[Editor’s note: This review may contain spoilers]
Director: Jesse Warn
Writers: Rob Wright & Derek Simon
Starring: Melissa Benoist, Mehcad Brooks & Chyler Leigh
Ben Lockwood (Sam Witwer) didn’t always hate aliens. Through a series of incidents, and input from his anti-alien father (guest star Xander Berkeley), Ben slowly transforms from a mild-mannered professor into the villainous Agent Liberty of today.
The episode is mostly told in flashback as we see the history of the show through Agent Liberty’s point of view. It was a lot of fun to see the three previous finales through the eyes of regular civilians and the ramifications of yearly alien invasions.
Agent Liberty is a fascinating character. The writers brilliantly balance making him empathetic while still depicting him as a scary monster. The episode has to showcase how a seemingly nice and normal man can be become a domestic terrorist. The main thing I like is that it is clearly in him from the start. His father is an openly hateful person and Ben was raised with that ideology. He tries to suppress it but as soon as he is challenged and threatened, his true nature starts to show itself like a defense mechanism. This is nicely foreshadowed with an alien early in the episode who has a physical defense mechanism. It’s very realistic to how prejudice can manifest itself.
This episode has a really great grasp on prejudiced rhetoric. Ben’s logic is twisted but it is based on the ideals of people we consider heroes. Some of his speeches about never giving up and fighting back isn’t that far off from something Supergirl would say. I’ve seen this so much online in the last few years. People take the ideals of heroes from comic books, Star Wars and other forms of media and twist them to bad conclusions meant to hurt people. Ben is actually inspired by Guardian; he seems to admire James. That’s horrifying; James desperately wanted to be a symbol of hope and a terrorist is perverting what Guardian stood for.
The third element I find to be excellent is how misplaced Ben’s anger is. Some of his problems are his own damn fault. Ben and his father should be willing to use nth metal; there’s no reason not to. Ben points out to James that insurance companies are refusing to cover alien invasions. That is a legitimate complaint but clearly that is the fault of these companies taking advantage of people. It has nothing to do with aliens. He’s looking for excuses to express his feelings and that is the most realistic aspect of this episode.

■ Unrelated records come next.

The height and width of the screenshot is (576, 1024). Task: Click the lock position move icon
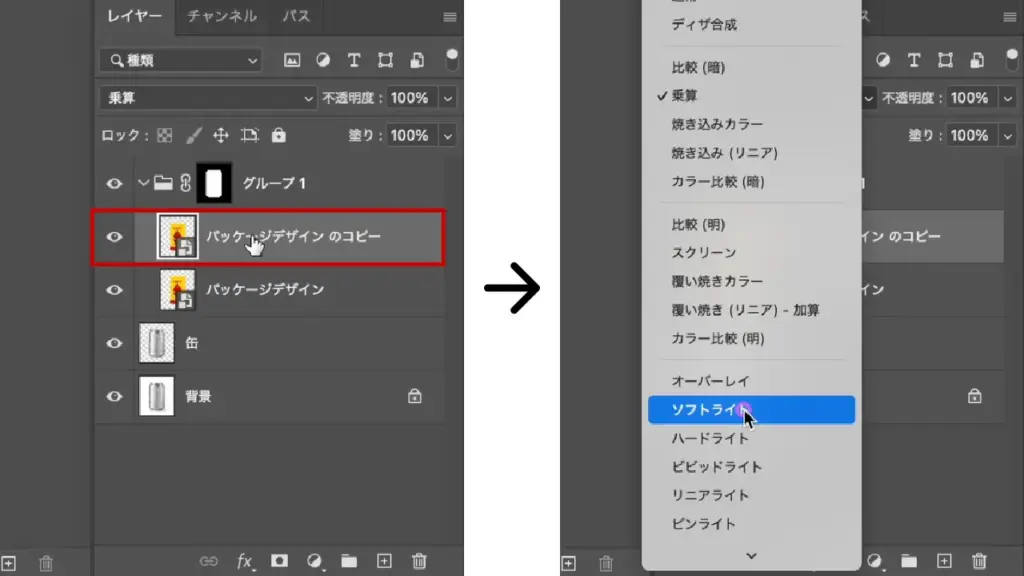pos(221,135)
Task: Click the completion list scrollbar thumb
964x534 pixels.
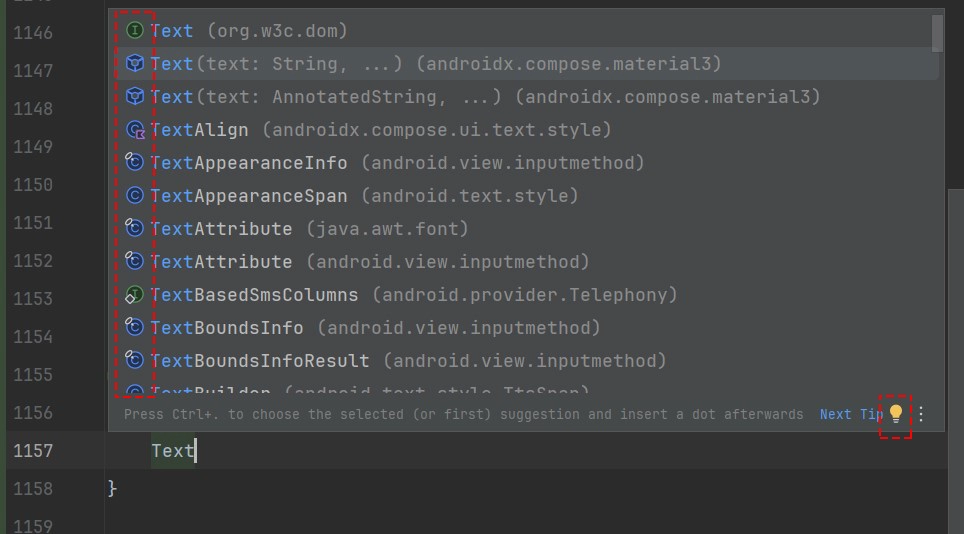Action: point(937,34)
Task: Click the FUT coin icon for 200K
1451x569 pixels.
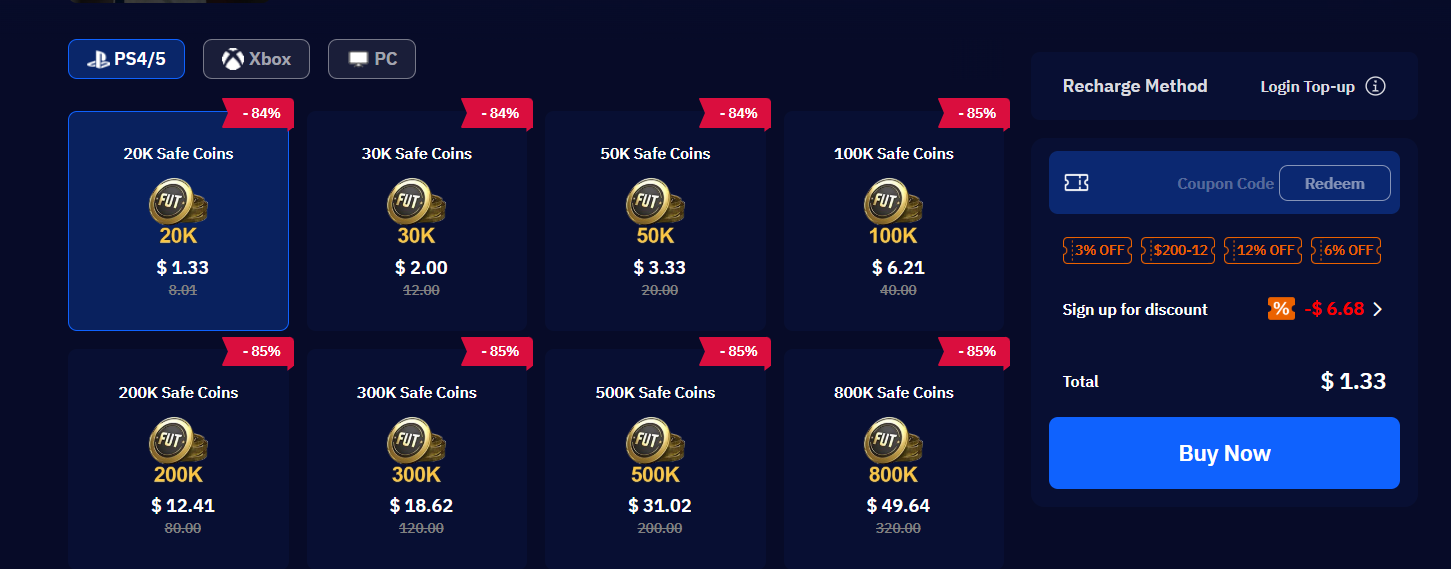Action: pos(178,443)
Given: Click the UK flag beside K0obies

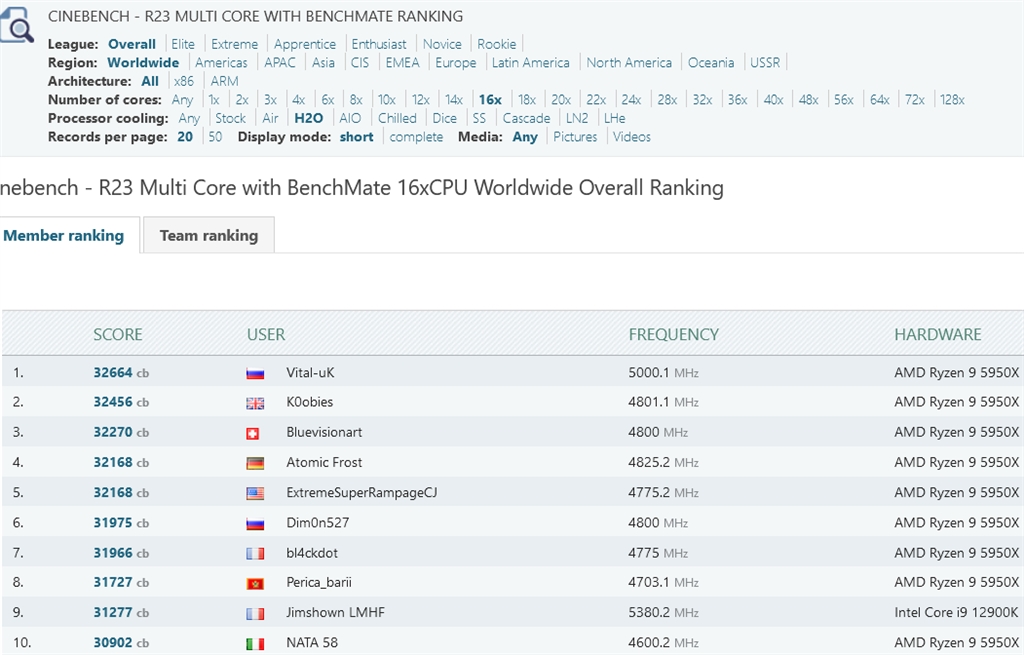Looking at the screenshot, I should pos(255,403).
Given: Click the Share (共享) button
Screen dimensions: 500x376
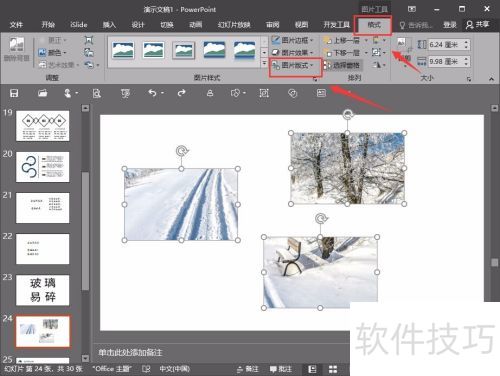Looking at the screenshot, I should click(x=478, y=24).
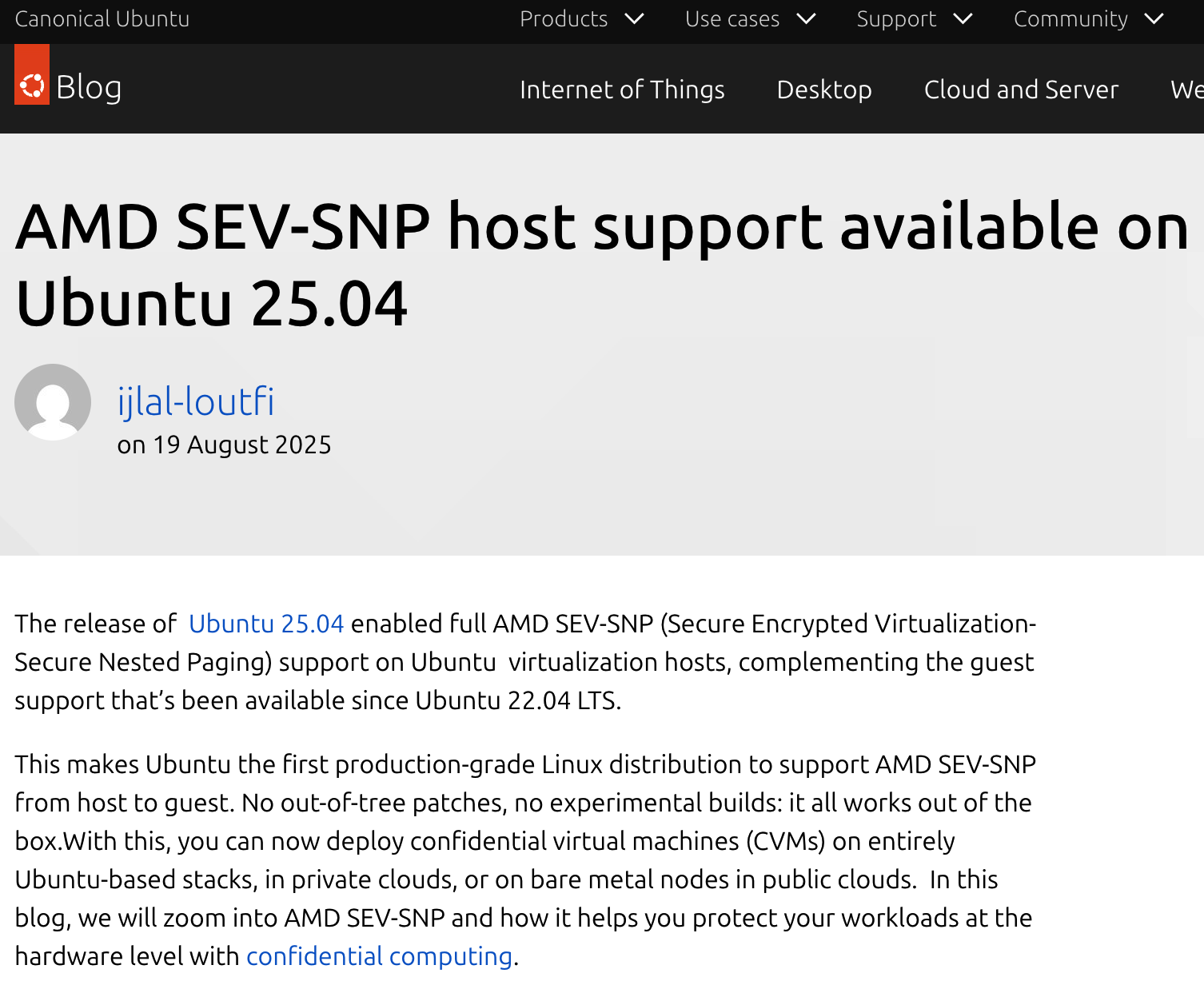The image size is (1204, 985).
Task: Select the author avatar image
Action: tap(53, 402)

The end of the episode provides a really cool new status quo that I’m excited about. At the end of the last episode, the Graves siblings dispersed Kryptonite into Earth’s atmosphere essentially making Earth inhabitable for Kara. That’s a cool thing to do because there isn’t an easy solution to it. Lena does luckily have a suit for Supergirl, which I like a lot, but she can never leave it. I love this; this will affect Kara’s personal life. She can’t hang out with Lena or be a reporter if she has to permanently wear a Supermech suit. I’m curious if it has an effect on her powers and whether they will be good or bad.
It is somewhat easy that Agent Liberty has some kind of history with almost the entire main cast. He has interactions with Supergirl, Kara Danvers, Alex, Martian Manhunter and James as well as a personal vendetta against Lena.
This episode has a similar problem to Captain America: Civil War in that the heroes are retroactively shown to be more careless than they actually were in order to make the plot work. In a fight with a Daxamite, Martian Manhunter accidentally sets Agent Liberty’s house on fire and does nothing to help put it out. He ironically says they’re safe and then leaves. J’onn especially is not that stupid or careless; he would try to put the fire out or at least get some firefighters. That was ridiculous and, honestly, unnecessary. It didn’t need to be Martian Manhunter right next to it. Debris from a Daxamite ship could have done destroyed the house and it would have the same effect.
This is a fantastic episode. I do appreciate how unapologetic the show is in how it presents Ben. It doesn’t ever try to make him sympathetic but he also isn’t a straw man. Part of the uncomfortable nature of the episode is how realistic Agent Liberty feels. Realism isn’t always the way to go but it’s effective here. I really enjoyed this character study and I’m excited to see how this affects the show moving forward.